Start of Entries provided

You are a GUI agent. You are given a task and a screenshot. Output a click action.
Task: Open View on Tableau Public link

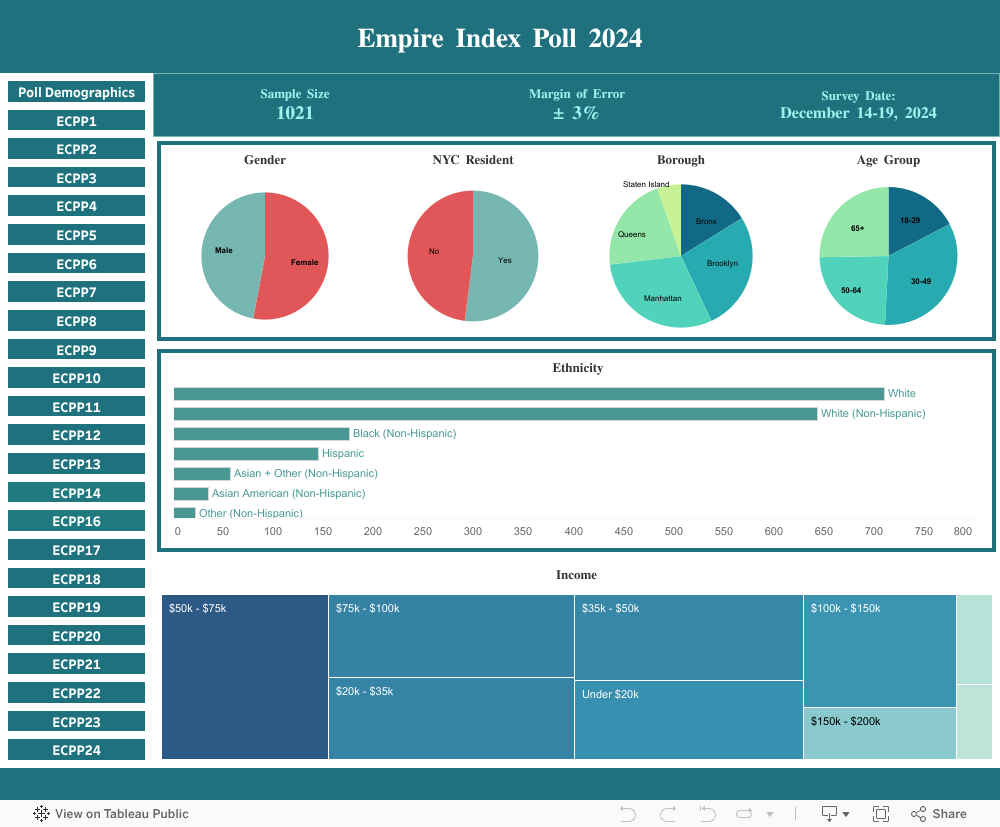(121, 814)
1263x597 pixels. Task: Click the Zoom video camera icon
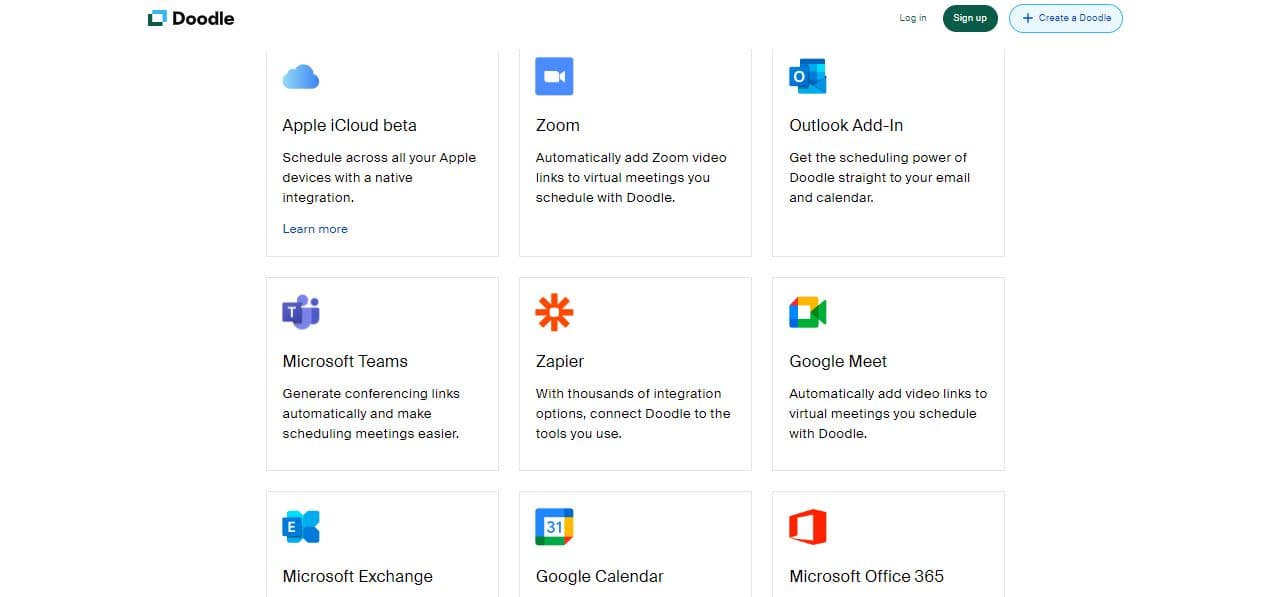point(554,76)
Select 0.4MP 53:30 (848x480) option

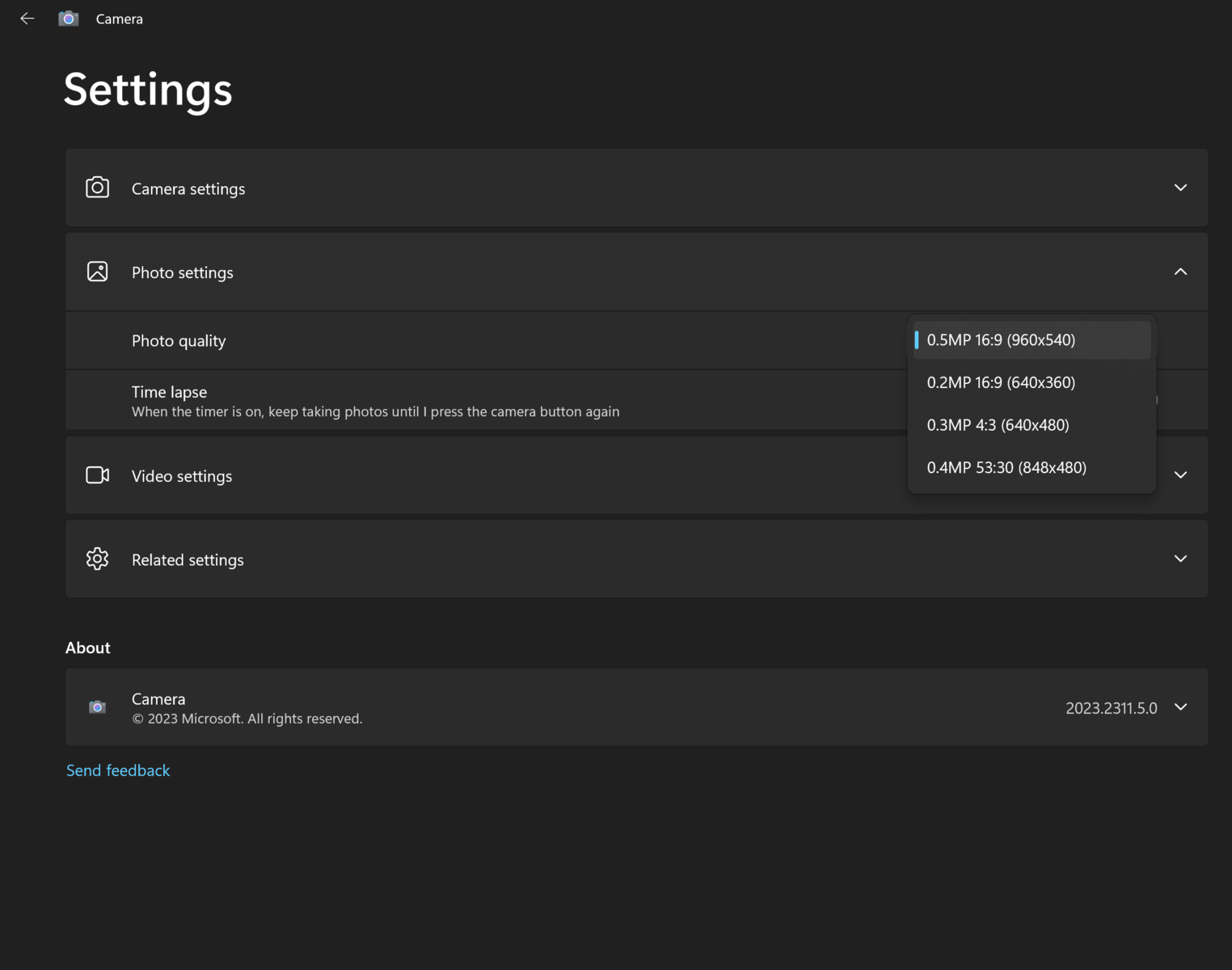point(1006,468)
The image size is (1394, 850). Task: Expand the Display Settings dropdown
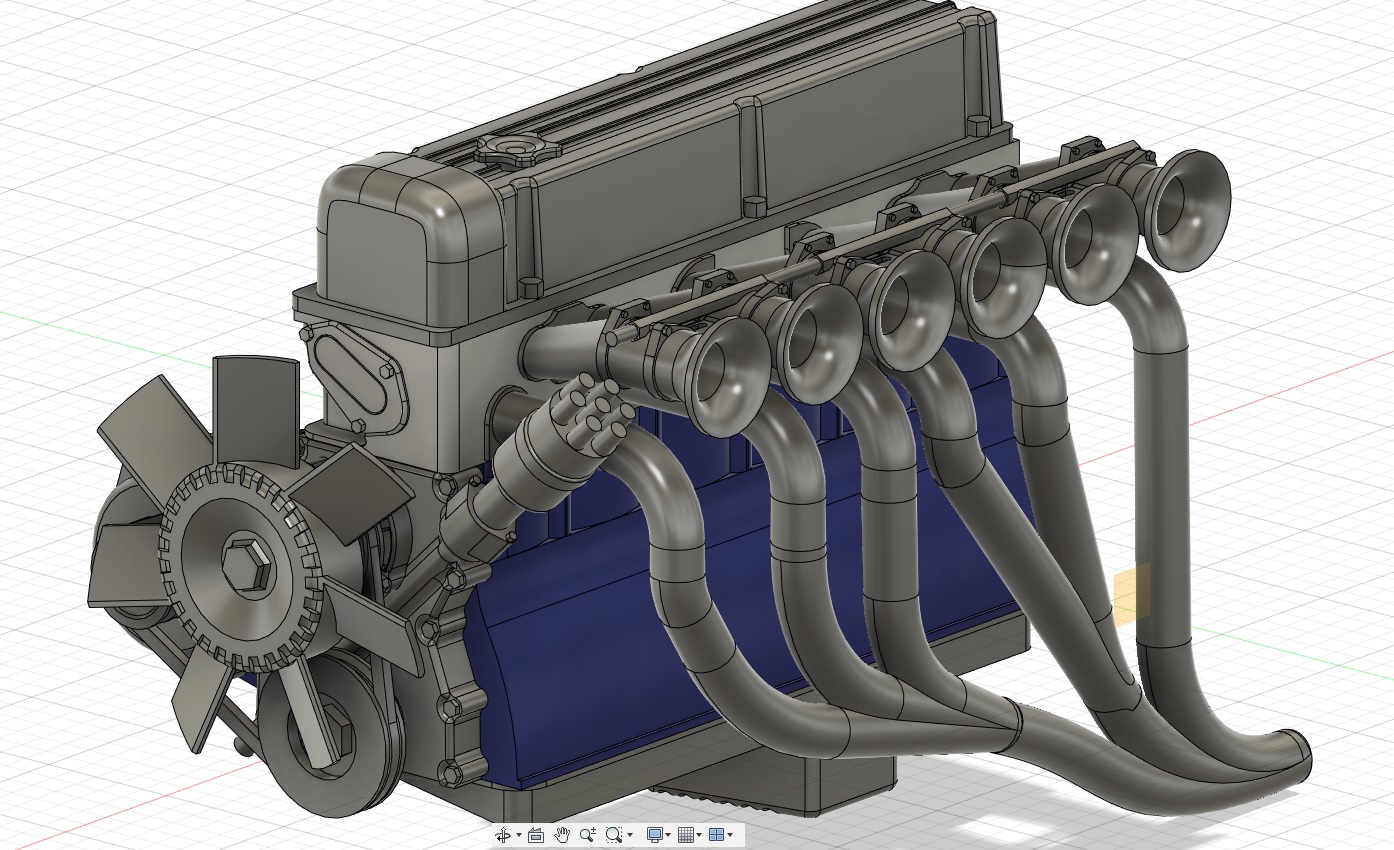click(668, 834)
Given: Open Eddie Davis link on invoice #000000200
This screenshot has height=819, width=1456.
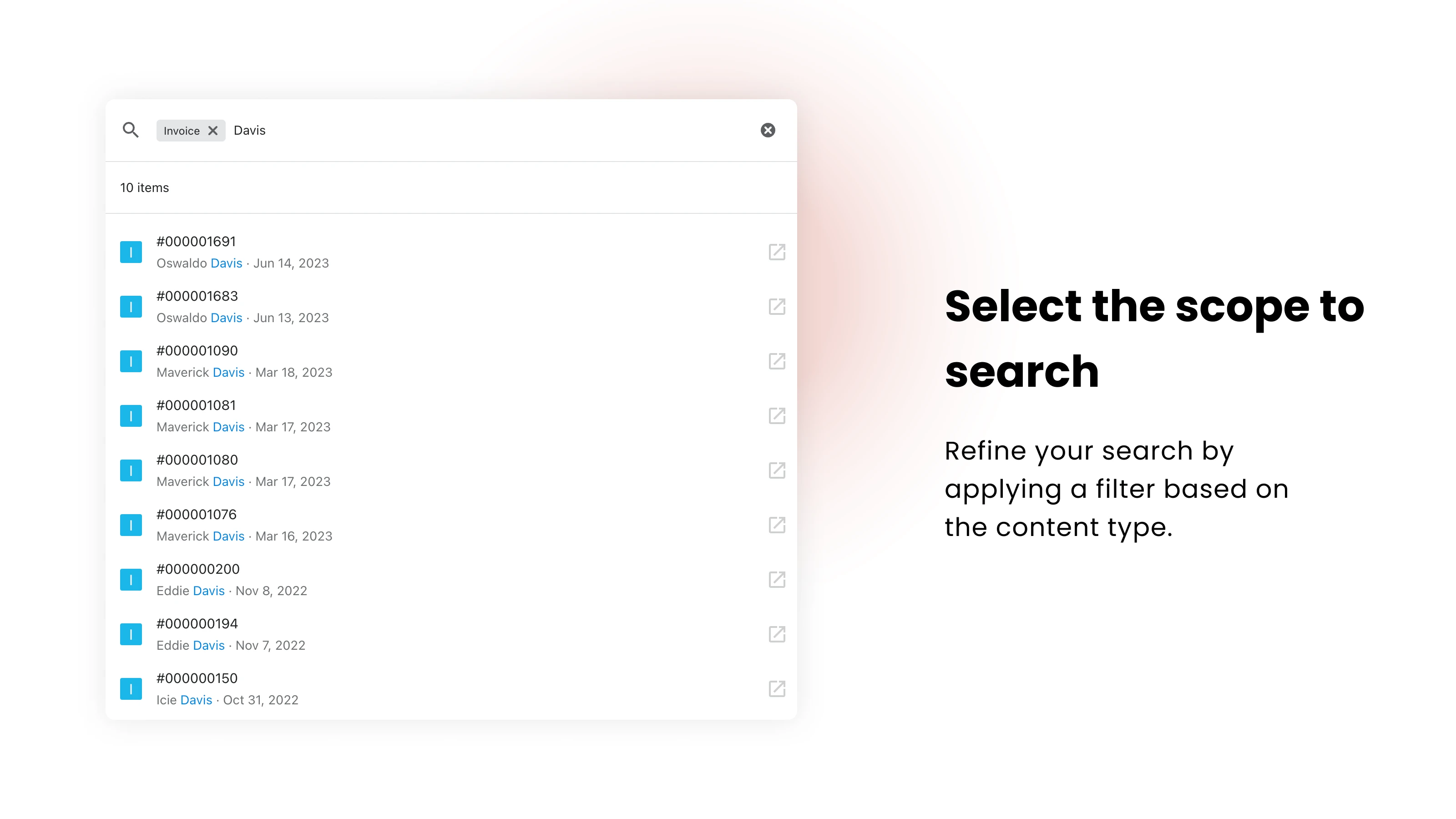Looking at the screenshot, I should [x=208, y=591].
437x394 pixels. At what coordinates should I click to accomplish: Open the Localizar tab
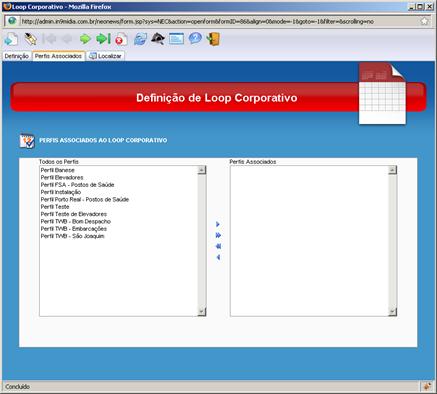[x=106, y=56]
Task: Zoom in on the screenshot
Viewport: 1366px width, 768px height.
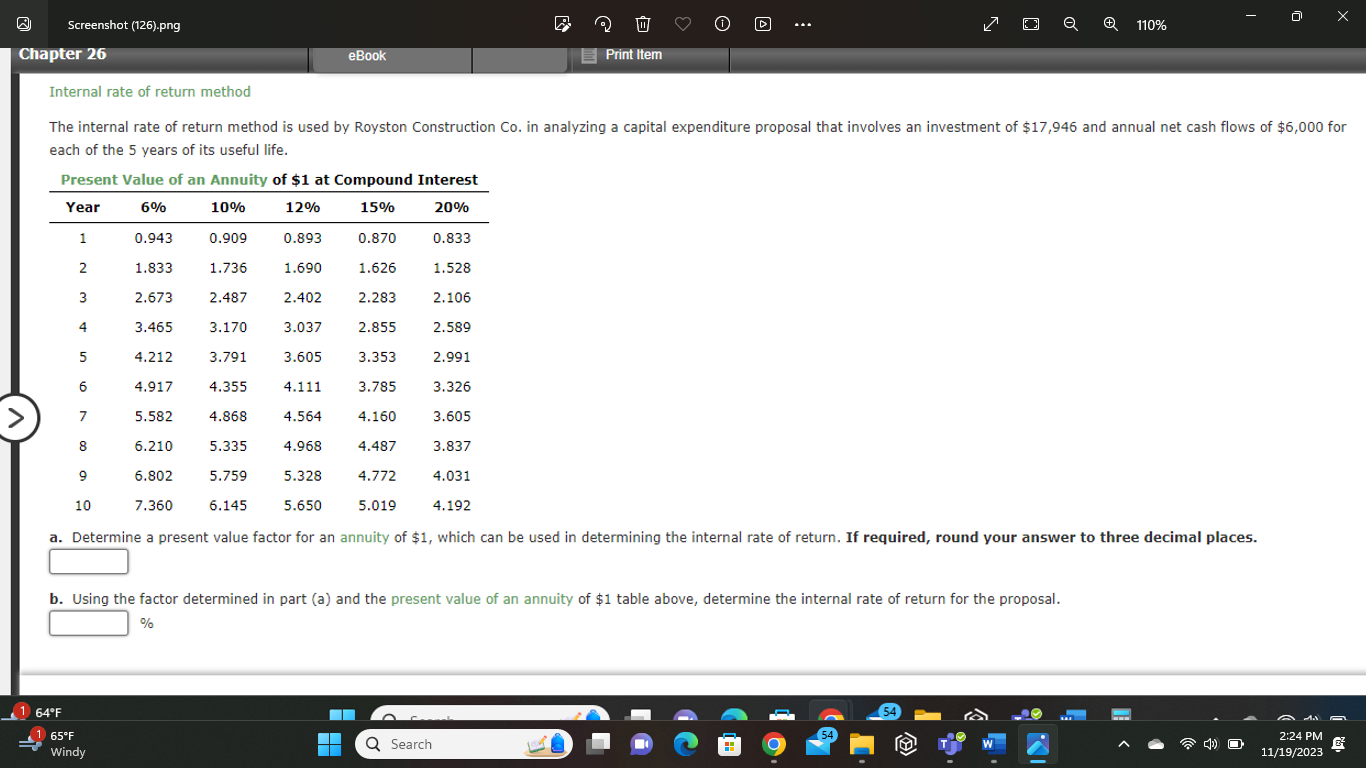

End of Entries provided

## Your task
Any pictures above are to be left out. Retype the rest of the records exactly.

## Answer section
You are a GUI agent. You are given a task and a screenshot. Output a click action.
Task: Open View on Tableau Public link

(121, 814)
1263x597 pixels. Task: Click the Zoom video camera icon
point(554,76)
Select 0.4MP 53:30 (848x480) option

point(1006,468)
The image size is (1394, 850). Task: Expand the Display Settings dropdown
click(668, 834)
Given: Open Eddie Davis link on invoice #000000200
This screenshot has height=819, width=1456.
Looking at the screenshot, I should [x=208, y=591].
437x394 pixels. At what coordinates should I click to accomplish: Open the Localizar tab
[x=106, y=56]
Task: Zoom in on the screenshot
Viewport: 1366px width, 768px height.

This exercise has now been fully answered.